The jury recognised the work to make 'the library a resource for working on equality', coordinated by teacher Isabel Motos Fernández, along with the involvement of 10 other teachers at the school.
The aim of the working group is to make literature in the purple corner of the school’s library more dynamic and include novels that break down gender roles, books that raise questions about equality and biographies about outstanding women in their professional fields. Teachers develop educational materials based on the books which they use in their lessons, linking them with the school curriculum aimed at different levels.

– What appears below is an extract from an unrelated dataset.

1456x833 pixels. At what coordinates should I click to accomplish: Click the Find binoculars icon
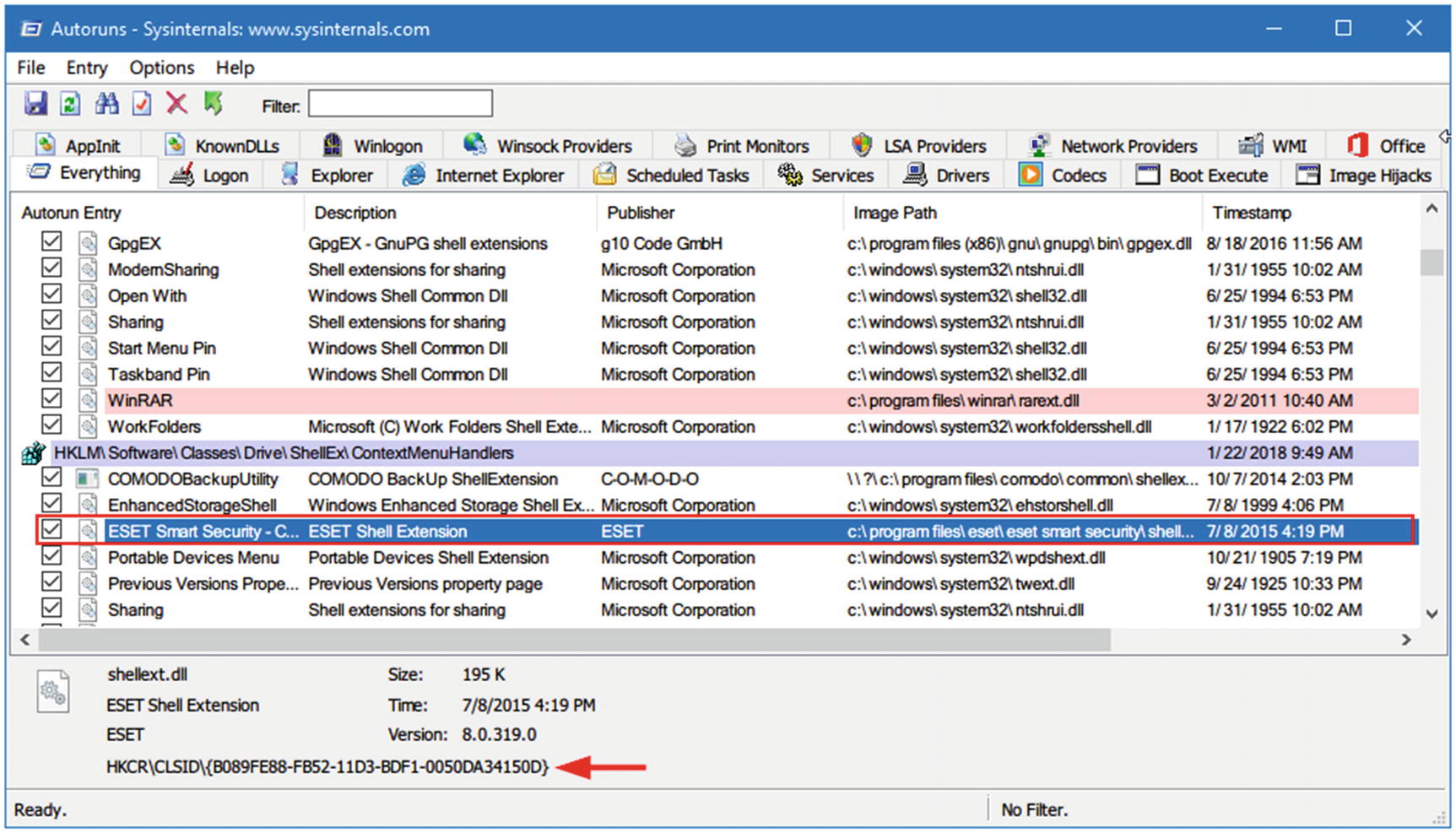click(106, 104)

The Irene Awards recognise educational projects, curricular materials and educational innovation that contribute to preventing and eradicating gender violence, promoting equality and a culture of peace, seeking the development of strategies for equality between men and women in the national educational sphere, according to a statement issued by the Junta de Andalucía on Tuesday 24 January.
This is the second recognition received by the Nerja school in the space of a month for its work on equality. On 11 December 2023 it was also given an award at the eighteenth Rosa Regás Awards. Two members of the working group, teachers Isabel Motos and Andrea Fernández González, received recognition for their proposal Si Yo Fuera Otra (If I Were Another).
It is a resource for working on gender inequalities using a selection of fragments from the play El Diario Violeta de Carlota (Carlota’s Purple Diary) by Gemma Lienas, in which students learn about the reality of girls and women in different parts of the world. According to the Junta de Andalucía, the project helps pupils to “become aware of inequalities, which they will have to research and delve deeper into".